Central European Press and Media Foundation
- Abbreviation: KESMA, CEPMF
- Formation: September 11, 2018; 7 years ago
- Purpose: Media
- Region served: Hungary
- Key people: László Szabó (Head of Media Operations);
- Website: cepmf.hu

= Central European Press and Media Foundation =

Hungarian foundation (2018–)

The Central European Press and Media Foundation or CEPMF (Közép-Európai Sajtó és Média Alapítvány, KESMA) is a Hungarian foundation controlling many of the country's media outlets. Its assets consist of cable news channels, radio stations, internet news portals, newspapers and magazines, including Hír TV, Origo, Mandiner, Nemzeti Sport, Magyar Nemzet, Világgazdaság, Szabad Föld, Bors and Figyelő. As of 2018, the joint estimated value of the foundations assets was over 88 million euros.
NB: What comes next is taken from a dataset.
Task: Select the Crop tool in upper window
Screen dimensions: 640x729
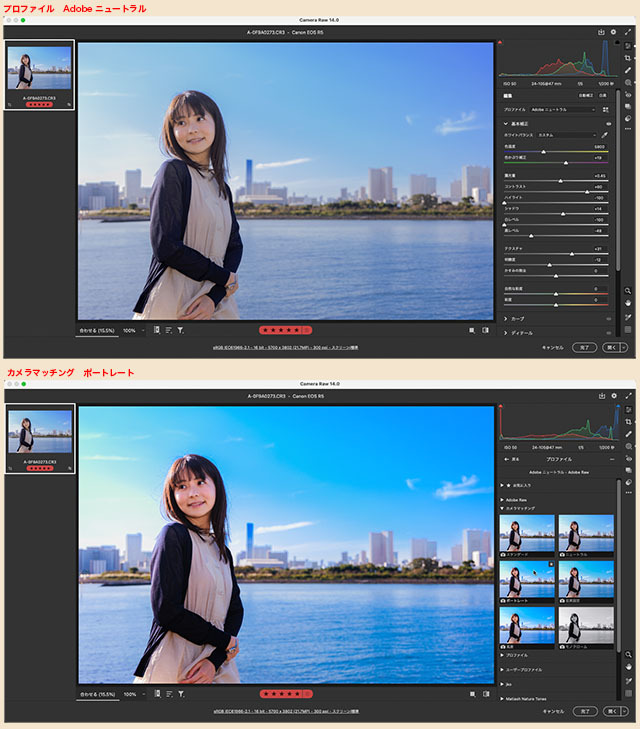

The foundation has been criticized by the European Federation of Journalists and the European Centre for Press and Media Freedom for its close ties to then Hungarian Prime Minister Viktor Orbán. The news outlets owned by the foundation were acquired or founded by allies of Orbán in the past few years and then donated to the foundation in 2018. The foundation's media operations between 2018 and 2020 were led by Gábor Liszkay, a newspaper publisher known for his loyalty to Orban.